Ethan Truman is The Face's head of security. He lives on the star's estate, in the big house called Palazzo Rospo --- which Fric, who likes to know stuff and makes it his business to find out, tells us is Italian for Toad Hall. Truman's suite is on the first floor, while Fric's is on the third. There are a bazillion rooms in this place, and hearing about it in great detail from Fric's point of view is fun. There is a lot of Hollywood lore, in fact, scattered throughout THE FACE and all of it is fun. The author, who has lived most of his life in Southern California and has had several of his books made into movies, obviously knows this territory well and has a sense of humor about it.
But back to Ethan Truman: he's a former L.A. Robbery-Homicide cop who decided to go private after his wife, Hannah, died a few years before our story starts. He has a friend named Hazard who is still on the police force, and another friend from childhood named Dunnie, which is short for Duncan, who became a criminal but repented. Dunnie was also in love with Hannah, and it was after her death that he finally understood loving her could have saved him from his meaningless life of crime; if he had only let it, he might have married her instead of Ethan.
Both Hazard and Dunnie (yes, in spite of him being dead) are trying to help Ethan Truman who, by virtue of his job, must protect The Face from a creep who is sending some very odd packages Truman intercepts. But nothing is necessarily as it seems, so is Dunnie really dead and does he really want to protect Ethan? The Face is off location somewhere, but the sender of strange gifts doesn't know that. It's a few days before Christmas, and Fric expects Dad to come home for the holidays. The big house is being decorated, and Fric's wisecracks about that are as amusing as his observations of his parents' lifestyle. Less amusing are the phone calls Fric starts getting ... and less amusing still are the calls that come in to the big house's one line of 12 that is dedicated to receiving phone communications from the dead. Only Ethan knows about these calls, due to his security job, but even he can't listen in --- he can only see by an indicator light when that dedicated line is engaged. Nobody except Channing Manheim and his spiritual advisor has access to that phone.

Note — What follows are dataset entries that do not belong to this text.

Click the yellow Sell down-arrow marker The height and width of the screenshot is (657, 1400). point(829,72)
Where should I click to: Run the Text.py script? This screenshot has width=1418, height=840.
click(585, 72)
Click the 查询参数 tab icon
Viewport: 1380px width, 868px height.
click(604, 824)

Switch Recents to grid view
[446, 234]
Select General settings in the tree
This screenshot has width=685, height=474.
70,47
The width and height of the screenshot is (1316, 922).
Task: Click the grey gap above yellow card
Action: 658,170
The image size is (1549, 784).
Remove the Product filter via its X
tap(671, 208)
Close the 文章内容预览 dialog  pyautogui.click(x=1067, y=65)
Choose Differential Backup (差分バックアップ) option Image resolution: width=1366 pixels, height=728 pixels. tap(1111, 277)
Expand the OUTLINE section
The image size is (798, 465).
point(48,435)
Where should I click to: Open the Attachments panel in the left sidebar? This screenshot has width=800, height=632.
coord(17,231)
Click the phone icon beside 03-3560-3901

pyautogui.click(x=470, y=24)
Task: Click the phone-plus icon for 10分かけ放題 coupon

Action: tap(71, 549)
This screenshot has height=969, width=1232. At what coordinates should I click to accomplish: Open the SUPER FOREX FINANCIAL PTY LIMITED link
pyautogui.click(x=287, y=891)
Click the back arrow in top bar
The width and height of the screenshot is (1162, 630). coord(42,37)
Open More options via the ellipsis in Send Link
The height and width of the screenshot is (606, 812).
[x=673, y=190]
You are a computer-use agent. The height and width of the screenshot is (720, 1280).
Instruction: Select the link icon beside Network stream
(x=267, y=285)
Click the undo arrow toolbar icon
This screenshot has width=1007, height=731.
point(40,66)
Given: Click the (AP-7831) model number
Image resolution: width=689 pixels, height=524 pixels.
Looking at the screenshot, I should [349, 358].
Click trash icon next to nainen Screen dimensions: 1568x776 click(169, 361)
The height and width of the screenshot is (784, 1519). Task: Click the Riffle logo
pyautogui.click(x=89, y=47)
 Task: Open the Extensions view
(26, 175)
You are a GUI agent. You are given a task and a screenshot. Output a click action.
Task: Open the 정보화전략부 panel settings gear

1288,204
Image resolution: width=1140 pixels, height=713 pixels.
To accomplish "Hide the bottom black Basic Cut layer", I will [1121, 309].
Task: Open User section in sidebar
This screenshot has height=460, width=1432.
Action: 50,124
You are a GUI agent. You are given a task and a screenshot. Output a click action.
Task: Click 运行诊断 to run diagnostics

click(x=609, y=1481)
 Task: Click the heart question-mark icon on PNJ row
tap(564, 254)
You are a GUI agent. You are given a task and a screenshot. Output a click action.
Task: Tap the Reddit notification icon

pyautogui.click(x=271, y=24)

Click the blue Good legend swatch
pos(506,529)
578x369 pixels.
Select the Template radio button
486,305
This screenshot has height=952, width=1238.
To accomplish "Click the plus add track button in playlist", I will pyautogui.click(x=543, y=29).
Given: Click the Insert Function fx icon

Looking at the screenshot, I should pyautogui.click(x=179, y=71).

We meet early on a man named Corky LaPuta, who is a professor of English by profession and an anarchist by vocation. Corky has many truly inventive ways to sow anarchy; he's a creative genius. He is also, well, just plain evil. Koontz takes his time in showing us how far Corky will go and how he ties in to those odd gifts for Channing Manheim. He also takes his time in showing us the that role Corky plays in the alteration of reality that slowly, subtly, and very scarily builds as the book's pages mount.
Dean Koontz's real skill comes in the way he takes you in, so that you believe these things could really happen, no matter how strange they are. First you believe the people in the book can be real people, then you begin thinking that they can believe these things are really happening to them, and eventually you're believing it yourself --- all of it. And you don't want to leave your cozy chair underneath the reading light to walk all the way down that long dark hall to the bathroom, and you especially do not want to look in the mirror once you get there.
As I said at the beginning, surrender! You'll be glad you did.